Impressed with one of Eisenmayer’s pieces, Kokoschka invited the young artist to come by to talk about his work whenever he finished a painting. "Kokoschka became like an understanding uncle to me," Eisenmayer said of the great master in a 1995 interview. "I visited him frequently at his studio, and I still recall our conversations with pleasure."
From painting to sculpture
In 1946, Eisenmayer trained with British architect and painter Victor Pasmore – the pioneer of Abstract Art in the U.K. His creative output that followed thereafter, particularly in the early 1960s, was uncompromising, often depicting the apocalyptic mood of big cities that reduce human beings to cogs in the machinery.

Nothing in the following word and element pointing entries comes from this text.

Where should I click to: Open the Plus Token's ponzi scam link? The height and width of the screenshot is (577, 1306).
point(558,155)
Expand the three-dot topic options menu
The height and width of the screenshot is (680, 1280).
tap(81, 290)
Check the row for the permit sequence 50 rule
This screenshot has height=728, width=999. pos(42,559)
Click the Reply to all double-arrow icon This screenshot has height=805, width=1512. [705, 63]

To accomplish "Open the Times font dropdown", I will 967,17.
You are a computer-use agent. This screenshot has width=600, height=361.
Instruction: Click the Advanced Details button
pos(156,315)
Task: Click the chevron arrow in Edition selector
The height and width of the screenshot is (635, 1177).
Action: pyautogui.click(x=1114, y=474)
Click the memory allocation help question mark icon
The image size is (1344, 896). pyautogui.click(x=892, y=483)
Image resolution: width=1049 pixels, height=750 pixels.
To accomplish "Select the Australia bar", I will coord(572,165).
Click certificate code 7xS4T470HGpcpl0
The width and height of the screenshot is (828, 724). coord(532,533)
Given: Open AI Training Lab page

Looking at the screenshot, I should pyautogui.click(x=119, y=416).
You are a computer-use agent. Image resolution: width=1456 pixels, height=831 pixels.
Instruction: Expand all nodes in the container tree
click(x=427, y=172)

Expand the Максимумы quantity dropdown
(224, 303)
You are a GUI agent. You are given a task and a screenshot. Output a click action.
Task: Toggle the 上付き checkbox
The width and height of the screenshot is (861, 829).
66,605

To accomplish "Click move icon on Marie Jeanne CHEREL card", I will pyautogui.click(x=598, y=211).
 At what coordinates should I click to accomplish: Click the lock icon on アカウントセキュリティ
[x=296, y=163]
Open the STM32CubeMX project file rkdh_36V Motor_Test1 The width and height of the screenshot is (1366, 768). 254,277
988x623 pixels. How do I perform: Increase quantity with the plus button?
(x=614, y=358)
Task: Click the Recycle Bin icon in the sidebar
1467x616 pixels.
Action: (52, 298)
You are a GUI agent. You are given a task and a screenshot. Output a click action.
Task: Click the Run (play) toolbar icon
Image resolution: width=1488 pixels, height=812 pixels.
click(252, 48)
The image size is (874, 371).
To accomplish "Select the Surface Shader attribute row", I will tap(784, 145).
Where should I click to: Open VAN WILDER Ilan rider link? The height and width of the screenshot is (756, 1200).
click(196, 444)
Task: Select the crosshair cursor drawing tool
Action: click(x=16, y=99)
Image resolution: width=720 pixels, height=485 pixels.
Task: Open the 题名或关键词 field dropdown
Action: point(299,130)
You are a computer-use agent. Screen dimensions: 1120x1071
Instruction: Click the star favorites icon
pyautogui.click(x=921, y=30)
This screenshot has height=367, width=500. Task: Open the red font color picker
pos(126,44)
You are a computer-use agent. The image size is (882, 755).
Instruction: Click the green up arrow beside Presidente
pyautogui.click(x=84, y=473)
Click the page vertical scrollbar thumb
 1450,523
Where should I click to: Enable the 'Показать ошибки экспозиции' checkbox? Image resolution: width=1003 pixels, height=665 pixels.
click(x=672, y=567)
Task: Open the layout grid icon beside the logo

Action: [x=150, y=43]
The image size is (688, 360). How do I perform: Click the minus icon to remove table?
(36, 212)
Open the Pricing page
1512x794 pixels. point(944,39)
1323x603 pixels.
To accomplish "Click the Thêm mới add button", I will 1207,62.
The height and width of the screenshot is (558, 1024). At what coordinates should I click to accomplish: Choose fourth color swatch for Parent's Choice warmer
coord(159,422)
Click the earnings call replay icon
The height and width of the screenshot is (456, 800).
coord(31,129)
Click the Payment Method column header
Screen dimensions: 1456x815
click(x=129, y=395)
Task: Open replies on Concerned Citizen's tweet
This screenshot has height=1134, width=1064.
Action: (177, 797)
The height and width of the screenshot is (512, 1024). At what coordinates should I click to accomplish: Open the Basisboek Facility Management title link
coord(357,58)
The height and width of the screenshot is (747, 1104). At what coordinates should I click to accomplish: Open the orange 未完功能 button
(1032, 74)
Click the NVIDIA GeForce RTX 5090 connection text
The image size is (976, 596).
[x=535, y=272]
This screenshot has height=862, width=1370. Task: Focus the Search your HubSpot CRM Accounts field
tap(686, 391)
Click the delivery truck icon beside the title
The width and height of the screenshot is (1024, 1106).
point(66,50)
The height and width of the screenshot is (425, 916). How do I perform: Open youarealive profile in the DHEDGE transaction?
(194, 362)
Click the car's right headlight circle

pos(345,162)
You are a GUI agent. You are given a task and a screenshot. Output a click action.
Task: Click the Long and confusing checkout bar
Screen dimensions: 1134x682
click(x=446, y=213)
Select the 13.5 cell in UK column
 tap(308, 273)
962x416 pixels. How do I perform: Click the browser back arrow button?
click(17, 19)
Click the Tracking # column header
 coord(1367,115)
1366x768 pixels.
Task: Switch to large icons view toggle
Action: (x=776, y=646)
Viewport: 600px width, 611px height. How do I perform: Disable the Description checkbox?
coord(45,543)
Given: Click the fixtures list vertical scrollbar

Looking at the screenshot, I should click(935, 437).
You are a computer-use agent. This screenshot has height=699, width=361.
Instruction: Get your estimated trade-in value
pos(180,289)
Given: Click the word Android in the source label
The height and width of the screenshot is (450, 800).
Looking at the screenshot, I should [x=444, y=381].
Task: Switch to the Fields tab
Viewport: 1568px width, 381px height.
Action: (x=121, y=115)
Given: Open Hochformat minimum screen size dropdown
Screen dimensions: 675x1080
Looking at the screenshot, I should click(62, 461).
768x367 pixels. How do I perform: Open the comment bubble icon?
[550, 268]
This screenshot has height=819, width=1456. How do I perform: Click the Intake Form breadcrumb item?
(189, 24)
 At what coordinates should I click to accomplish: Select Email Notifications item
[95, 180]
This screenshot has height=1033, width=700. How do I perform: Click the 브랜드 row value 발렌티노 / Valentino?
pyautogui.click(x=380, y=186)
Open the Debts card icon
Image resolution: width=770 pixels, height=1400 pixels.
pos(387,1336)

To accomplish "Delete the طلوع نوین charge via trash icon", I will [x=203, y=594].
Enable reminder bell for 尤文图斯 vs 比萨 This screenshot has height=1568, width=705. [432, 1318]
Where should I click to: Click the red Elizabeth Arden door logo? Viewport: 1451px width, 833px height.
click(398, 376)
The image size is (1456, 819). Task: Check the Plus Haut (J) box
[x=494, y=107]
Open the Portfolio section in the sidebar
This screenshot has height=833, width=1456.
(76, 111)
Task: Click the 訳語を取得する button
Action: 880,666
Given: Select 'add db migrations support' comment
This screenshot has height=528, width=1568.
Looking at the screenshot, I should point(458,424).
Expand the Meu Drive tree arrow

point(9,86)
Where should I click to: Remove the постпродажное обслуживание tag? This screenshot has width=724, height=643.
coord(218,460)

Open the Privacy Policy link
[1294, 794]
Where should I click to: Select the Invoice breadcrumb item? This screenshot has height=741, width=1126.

"As an artist, I was always fascinated by the technical aspects of art, especially the technical possibilities of different materials," Eisenmayer explained his transition from painting to sculpture, working primarily with steel, bronze and stone as materials – a gradual shift:
"I used to develop my own tools for that," he added, with visible pride.
Since 1961, Eisenmayer exhibited regularly across the U.K. and in the United States, occasionally also in Vienna, including at the Secession in 1967 or, most prominently, in 2002 at the Jewish Museum, with an extensive retrospective entitled About the Dignity of Man.
Art is defined by three challenges, he wrote in the catelogue: the challenge of the subject, the challenge of the material and the challenge of life itself. In retrospect, Eisenmayer had to admit that parts of his own work still puzzled him: "Looking at my own work today and trying to understand after the best part of a lifetime, many pieces retain an element of mystery."
At the end of our conversation, Eisenmayer left us with a final, yet uncompromising message:
"The work of an artist speaks for itself," he said. "If it’s bad art, it’s not worth talking about it."